Could you restate all of the records below exactly, with the pictures left out?

Collected data
▶
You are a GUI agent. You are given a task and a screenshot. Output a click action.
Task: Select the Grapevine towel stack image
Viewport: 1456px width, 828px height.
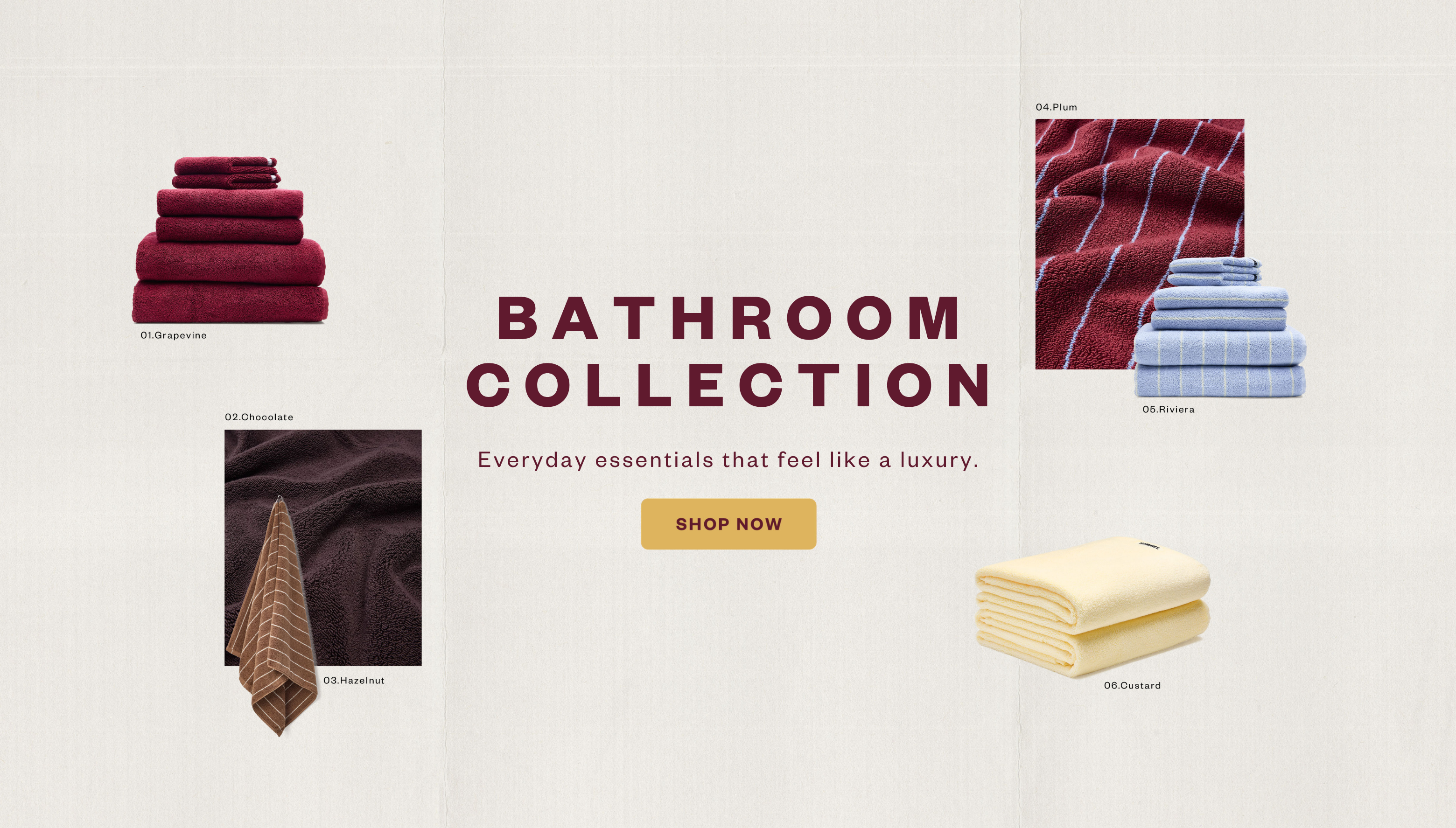coord(230,240)
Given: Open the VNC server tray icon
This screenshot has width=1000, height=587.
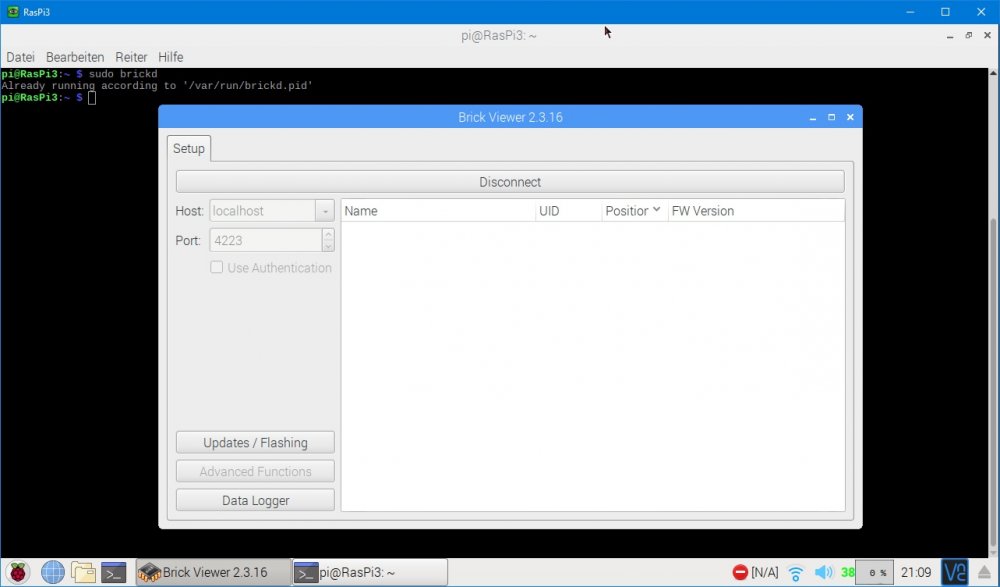Looking at the screenshot, I should [954, 572].
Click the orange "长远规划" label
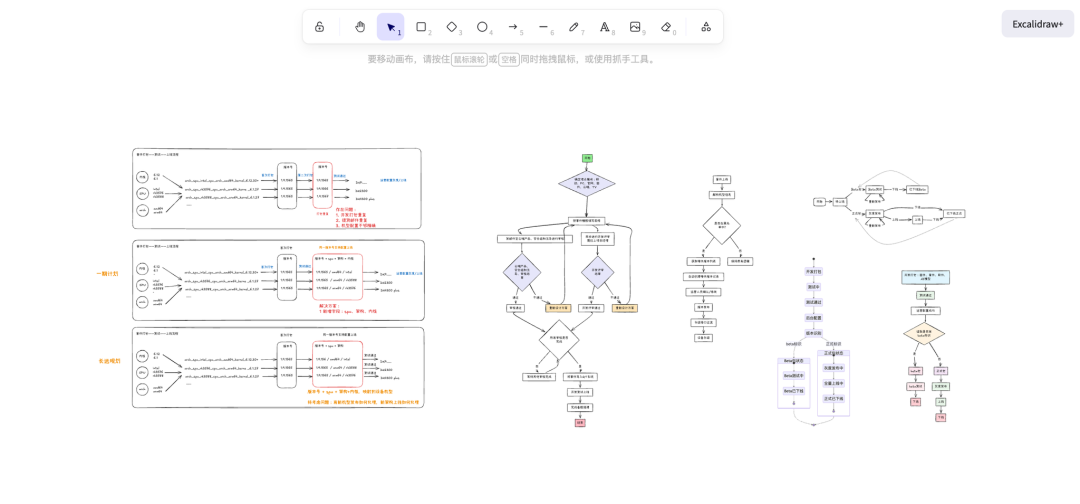Viewport: 1080px width, 504px height. (109, 361)
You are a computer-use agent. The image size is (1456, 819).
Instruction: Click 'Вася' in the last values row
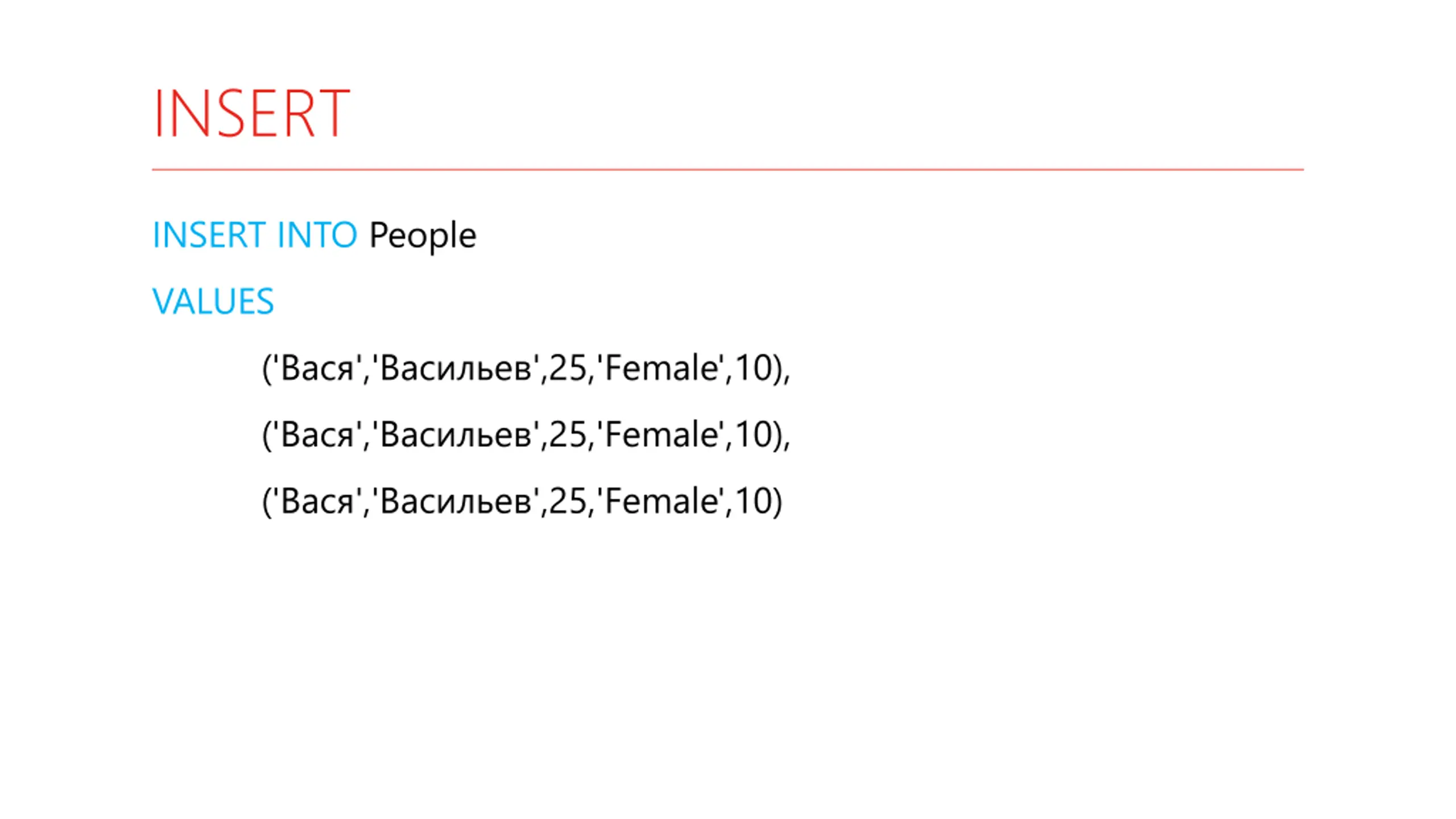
◀
(Exercise answer):
You are a GUI agent. You are given a task and a screenshot. Output a click action.
Task: Select the Grapevine towel stack image
Viewport: 1456px width, 828px height.
coord(230,240)
Given: Open the VNC server tray icon
This screenshot has width=1000, height=587.
Looking at the screenshot, I should [954, 572].
Click the orange "长远规划" label
Viewport: 1080px width, 504px height. (109, 361)
You are a computer-use agent. The image size is (1456, 819).
Instruction: Click 'Вася' in the last values row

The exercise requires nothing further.